Galatea, de Madeline Miller (2013)

Galatea (couverture)Quel plaisir de retrouver Madeline Miller qui m’avait totalement séduite avec Circé et Le chant d’Achille. Nous sommes ici sur un format beaucoup plus court, une nouvelle de cinquante pages à peine pour revisiter le mythe de Galatée, sculptée et aimée par Pygmalion, éveillée par Aphrodite. Une histoire romantique, vraiment ?

Madeline Miller souligne le sexisme du mythe et fait de Pygmalion un homme dominateur, obsédé par la pureté et une certaine image de la femme idéale. Dégoûté par toutes les autres femmes, il sculpte en Galatée – qu’elle soit pierre ou chair – une féminité « parfaite » qui, bien évidemment, nie tous les désirs, les volontés, le libre arbitre de sa femme (sans parler de ses éventuelles « imperfections » physiques). Il vit dans un monde fantasmé qu’il plie à son seul désir, à sa conception de « la femme », et utilise son argent et son statut social pour payer les médecins et infirmières aptes à garder Galatée sous clef, ce qui n’est pas sans rappeler ces femmes internées sous des prétextes fallacieux. Bien qu’il apparaisse comme totalement ridicule dans la scène qu’il se joue avant chaque rapport, il est l’image d’une relation affreusement toxique et nauséabonde.
--*--
_EXERCICE PROPOSÉ A_
Résumez plus brièvement, s'il vous plaît, le paragraphe de la critique de Galatea qui commence par « Madeline Miller souligne le sexisme du mythe », en gardant ses faits essentiels.
_EXERCICE PROPOSÉ B_
D'après la critique de Galatea, combien de pages compte la nouvelle ?
_EXERCICE PROPOSÉ C_
Rédigez la suite de la critique de Galatea, à partir de sa dernière phrase.

_LIGNES FOURNIES_
--*--
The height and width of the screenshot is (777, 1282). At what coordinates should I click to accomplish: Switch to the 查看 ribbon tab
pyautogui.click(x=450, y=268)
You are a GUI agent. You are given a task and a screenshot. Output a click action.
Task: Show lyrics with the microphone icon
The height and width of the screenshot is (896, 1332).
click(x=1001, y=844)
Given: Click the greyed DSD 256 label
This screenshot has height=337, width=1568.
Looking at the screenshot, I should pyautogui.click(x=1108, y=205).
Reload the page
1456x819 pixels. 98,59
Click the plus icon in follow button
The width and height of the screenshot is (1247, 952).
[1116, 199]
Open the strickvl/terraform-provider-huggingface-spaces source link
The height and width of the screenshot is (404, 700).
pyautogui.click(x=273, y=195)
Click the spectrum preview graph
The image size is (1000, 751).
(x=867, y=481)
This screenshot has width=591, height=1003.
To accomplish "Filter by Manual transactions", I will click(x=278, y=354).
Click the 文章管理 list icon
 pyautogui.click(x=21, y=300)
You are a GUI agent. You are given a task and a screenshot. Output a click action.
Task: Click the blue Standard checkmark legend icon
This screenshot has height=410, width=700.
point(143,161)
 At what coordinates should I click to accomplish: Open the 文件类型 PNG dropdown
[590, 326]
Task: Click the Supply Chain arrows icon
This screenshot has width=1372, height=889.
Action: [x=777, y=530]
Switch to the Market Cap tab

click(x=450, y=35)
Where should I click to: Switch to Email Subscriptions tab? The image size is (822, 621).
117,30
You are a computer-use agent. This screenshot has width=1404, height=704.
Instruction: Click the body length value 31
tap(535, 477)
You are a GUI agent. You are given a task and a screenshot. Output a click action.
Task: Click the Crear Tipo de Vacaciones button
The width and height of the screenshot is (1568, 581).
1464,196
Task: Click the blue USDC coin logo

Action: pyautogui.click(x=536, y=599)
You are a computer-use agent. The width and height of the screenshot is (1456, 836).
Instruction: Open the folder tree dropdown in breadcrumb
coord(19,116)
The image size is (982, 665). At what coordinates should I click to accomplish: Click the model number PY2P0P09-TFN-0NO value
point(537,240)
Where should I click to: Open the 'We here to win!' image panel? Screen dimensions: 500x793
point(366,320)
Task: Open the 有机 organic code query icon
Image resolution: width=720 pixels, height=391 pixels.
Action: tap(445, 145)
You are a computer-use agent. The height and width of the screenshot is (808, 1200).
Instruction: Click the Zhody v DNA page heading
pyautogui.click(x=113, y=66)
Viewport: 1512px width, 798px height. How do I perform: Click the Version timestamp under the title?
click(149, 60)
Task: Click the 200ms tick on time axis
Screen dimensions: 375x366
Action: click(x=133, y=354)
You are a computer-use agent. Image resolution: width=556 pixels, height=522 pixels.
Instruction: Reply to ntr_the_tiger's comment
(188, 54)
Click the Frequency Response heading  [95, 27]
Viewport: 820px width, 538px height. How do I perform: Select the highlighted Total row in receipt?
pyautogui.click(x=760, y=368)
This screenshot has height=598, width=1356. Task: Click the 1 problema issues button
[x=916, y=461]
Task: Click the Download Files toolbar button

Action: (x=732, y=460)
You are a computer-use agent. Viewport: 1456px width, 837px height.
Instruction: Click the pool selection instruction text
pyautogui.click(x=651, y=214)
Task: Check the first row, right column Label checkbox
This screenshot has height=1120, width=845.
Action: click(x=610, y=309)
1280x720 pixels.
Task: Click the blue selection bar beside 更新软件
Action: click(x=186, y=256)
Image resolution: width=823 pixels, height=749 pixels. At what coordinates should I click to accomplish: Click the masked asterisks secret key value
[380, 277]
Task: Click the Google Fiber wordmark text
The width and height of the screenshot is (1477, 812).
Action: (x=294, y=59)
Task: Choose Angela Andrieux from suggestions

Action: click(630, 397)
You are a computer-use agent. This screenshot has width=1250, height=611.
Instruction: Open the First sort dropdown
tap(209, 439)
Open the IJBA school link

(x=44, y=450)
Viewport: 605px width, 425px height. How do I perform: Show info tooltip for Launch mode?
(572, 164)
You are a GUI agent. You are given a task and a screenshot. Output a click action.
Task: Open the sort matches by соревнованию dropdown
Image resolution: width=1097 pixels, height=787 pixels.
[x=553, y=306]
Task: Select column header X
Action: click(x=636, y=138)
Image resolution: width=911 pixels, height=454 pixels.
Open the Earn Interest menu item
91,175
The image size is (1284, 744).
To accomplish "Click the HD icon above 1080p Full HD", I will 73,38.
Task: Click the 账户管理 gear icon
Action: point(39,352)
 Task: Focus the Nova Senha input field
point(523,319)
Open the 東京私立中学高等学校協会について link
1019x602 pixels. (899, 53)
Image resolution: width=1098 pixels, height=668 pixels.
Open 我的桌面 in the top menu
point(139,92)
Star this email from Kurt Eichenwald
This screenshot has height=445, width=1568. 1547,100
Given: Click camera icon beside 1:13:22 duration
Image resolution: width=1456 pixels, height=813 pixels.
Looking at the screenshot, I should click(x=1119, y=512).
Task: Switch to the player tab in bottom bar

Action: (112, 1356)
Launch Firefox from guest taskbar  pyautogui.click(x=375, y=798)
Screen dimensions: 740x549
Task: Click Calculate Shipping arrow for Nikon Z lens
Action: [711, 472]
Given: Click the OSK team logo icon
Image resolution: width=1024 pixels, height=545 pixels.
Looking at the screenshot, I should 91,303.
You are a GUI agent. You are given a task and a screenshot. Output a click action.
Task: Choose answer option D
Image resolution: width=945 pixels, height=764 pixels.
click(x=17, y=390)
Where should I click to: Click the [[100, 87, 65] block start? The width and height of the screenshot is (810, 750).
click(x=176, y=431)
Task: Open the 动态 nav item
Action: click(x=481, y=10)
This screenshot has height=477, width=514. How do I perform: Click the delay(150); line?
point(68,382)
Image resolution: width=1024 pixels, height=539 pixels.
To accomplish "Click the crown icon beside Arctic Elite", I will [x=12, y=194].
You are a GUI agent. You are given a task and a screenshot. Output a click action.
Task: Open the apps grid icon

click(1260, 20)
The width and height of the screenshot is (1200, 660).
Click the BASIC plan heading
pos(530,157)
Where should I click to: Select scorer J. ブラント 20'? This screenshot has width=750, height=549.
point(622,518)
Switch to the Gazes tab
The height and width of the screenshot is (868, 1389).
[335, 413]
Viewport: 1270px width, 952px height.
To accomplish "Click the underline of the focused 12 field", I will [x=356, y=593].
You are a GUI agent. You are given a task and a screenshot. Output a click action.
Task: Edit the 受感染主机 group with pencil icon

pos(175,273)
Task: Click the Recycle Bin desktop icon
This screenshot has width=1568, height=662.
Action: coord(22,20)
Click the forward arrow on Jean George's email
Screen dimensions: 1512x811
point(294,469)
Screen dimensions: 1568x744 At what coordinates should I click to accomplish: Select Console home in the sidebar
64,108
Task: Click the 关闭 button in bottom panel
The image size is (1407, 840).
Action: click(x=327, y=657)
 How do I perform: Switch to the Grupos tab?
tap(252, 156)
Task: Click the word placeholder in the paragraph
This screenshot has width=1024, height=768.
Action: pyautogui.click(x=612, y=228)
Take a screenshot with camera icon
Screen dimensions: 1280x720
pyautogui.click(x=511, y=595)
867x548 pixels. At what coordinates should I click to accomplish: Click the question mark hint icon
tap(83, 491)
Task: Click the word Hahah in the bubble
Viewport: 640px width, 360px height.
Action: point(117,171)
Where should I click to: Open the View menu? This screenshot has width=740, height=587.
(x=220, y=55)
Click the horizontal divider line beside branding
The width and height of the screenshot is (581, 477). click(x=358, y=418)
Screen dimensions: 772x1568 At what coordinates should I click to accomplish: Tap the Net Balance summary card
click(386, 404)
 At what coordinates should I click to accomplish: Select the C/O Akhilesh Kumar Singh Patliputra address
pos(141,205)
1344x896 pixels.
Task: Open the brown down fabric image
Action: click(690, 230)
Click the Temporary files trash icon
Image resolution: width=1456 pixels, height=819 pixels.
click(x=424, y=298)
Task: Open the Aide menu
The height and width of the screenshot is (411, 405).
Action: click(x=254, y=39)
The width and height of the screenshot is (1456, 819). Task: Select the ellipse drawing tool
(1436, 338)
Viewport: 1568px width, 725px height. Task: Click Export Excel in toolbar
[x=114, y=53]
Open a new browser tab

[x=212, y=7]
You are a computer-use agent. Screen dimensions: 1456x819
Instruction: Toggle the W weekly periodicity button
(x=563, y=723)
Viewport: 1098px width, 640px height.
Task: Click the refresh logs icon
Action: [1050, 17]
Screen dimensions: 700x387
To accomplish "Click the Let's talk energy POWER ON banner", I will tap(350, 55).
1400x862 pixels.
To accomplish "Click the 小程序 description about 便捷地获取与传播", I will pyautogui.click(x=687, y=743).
--*--
_RÉPONSE A_
Madeline Miller met en avant le sexisme du mythe en faisant de Pygmalion un homme dominateur, obsédé par la pureté et par une image de la femme idéale. Dégoûté par les autres femmes, il façonne en Galatée une féminité « parfaite » qui nie ses désirs, sa volonté et son libre arbitre. Il plie son monde fantasmé à sa seule conception de « la femme » et paie médecins et infirmières pour garder Galatée enfermée, ce qui rappelle les femmes internées sous de faux prétextes. Ridicule dans la scène qu'il se joue avant chaque rapport, il incarne une relation profondément toxique.

_RÉPONSE B_
Cinquante pages à peine.

_RÉPONSE C_
Galatea est – par le biais du titre – la seule nommée, avec sa fille Paphos, tandis que Pygmalion est privé de son nom ; Miller renverse le mythe tel que raconté par Ovide qui ne prénomme que le sculpteur et réduit Galatée à son statut de « femme ».
Cette héroïne se révèle étonnante. Poignante évidemment, mais également pleine d’humour grâce à la tonalité décalée avec laquelle elle raconte les faits, avec précision, détachement et franchise. Malgré l’emprise que Pygmalion exerce sur elle, elle conserve et fait entendre sa voix, une voix qu’il lui est propre et qui concourt à l’efficacité de ce texte en dépit de sa brièveté.

L’autrice adopte un point de vue plus actuel que dans ses deux autres romans, mais il s’est révélé terriblement incisif et percutant. Un sans-faute qui achève de me convaincre que Madeline Miller est une conteuse d’exception.

« He is a man who likes white, smooth surfaces. »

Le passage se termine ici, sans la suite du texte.